Stored data entries:
_ _ _

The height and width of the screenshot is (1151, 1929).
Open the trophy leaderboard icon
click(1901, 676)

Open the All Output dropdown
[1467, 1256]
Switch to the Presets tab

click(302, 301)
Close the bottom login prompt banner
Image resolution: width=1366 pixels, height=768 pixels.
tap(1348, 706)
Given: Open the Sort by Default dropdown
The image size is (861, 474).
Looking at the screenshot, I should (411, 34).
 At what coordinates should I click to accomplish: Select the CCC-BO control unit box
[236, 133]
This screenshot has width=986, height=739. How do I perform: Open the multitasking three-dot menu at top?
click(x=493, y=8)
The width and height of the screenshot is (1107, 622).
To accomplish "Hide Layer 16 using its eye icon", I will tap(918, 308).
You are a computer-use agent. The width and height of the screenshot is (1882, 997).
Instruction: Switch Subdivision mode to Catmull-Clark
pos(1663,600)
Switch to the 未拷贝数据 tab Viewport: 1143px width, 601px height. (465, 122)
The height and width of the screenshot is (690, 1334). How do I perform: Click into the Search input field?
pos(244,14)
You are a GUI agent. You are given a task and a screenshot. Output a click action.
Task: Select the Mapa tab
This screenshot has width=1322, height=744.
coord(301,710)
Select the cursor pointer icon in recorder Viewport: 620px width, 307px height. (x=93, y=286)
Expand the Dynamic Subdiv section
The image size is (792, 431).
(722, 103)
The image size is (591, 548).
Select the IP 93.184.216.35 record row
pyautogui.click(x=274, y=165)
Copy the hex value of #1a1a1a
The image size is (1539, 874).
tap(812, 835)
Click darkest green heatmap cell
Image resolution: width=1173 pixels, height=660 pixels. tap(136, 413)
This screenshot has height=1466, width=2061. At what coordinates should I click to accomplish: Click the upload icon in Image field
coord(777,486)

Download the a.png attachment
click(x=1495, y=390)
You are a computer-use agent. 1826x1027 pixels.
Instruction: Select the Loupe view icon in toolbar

_ _ _

Copy out every entry, keeping each line exactly as it is.

RESPONSE TO THIS EXERCISE
The height and width of the screenshot is (1151, 1929).
Open the trophy leaderboard icon
click(1901, 676)

Open the All Output dropdown
[1467, 1256]
Switch to the Presets tab

click(302, 301)
Close the bottom login prompt banner
Image resolution: width=1366 pixels, height=768 pixels.
tap(1348, 706)
Given: Open the Sort by Default dropdown
The image size is (861, 474).
Looking at the screenshot, I should (411, 34).
 At what coordinates should I click to accomplish: Select the CCC-BO control unit box
[236, 133]
This screenshot has width=986, height=739. How do I perform: Open the multitasking three-dot menu at top?
click(x=493, y=8)
The width and height of the screenshot is (1107, 622).
To accomplish "Hide Layer 16 using its eye icon", I will tap(918, 308).
You are a computer-use agent. The width and height of the screenshot is (1882, 997).
Instruction: Switch Subdivision mode to Catmull-Clark
pos(1663,600)
Switch to the 未拷贝数据 tab Viewport: 1143px width, 601px height. (465, 122)
The height and width of the screenshot is (690, 1334). How do I perform: Click into the Search input field?
pos(244,14)
You are a GUI agent. You are given a task and a screenshot. Output a click action.
Task: Select the Mapa tab
This screenshot has width=1322, height=744.
coord(301,710)
Select the cursor pointer icon in recorder Viewport: 620px width, 307px height. (x=93, y=286)
Expand the Dynamic Subdiv section
The image size is (792, 431).
(722, 103)
The image size is (591, 548).
Select the IP 93.184.216.35 record row
pyautogui.click(x=274, y=165)
Copy the hex value of #1a1a1a
The image size is (1539, 874).
tap(812, 835)
Click darkest green heatmap cell
Image resolution: width=1173 pixels, height=660 pixels. tap(136, 413)
This screenshot has height=1466, width=2061. At what coordinates should I click to accomplish: Click the upload icon in Image field
coord(777,486)

Download the a.png attachment
click(x=1495, y=390)
You are a computer-use agent. 1826x1027 pixels.
Instruction: Select the Loupe view icon in toolbar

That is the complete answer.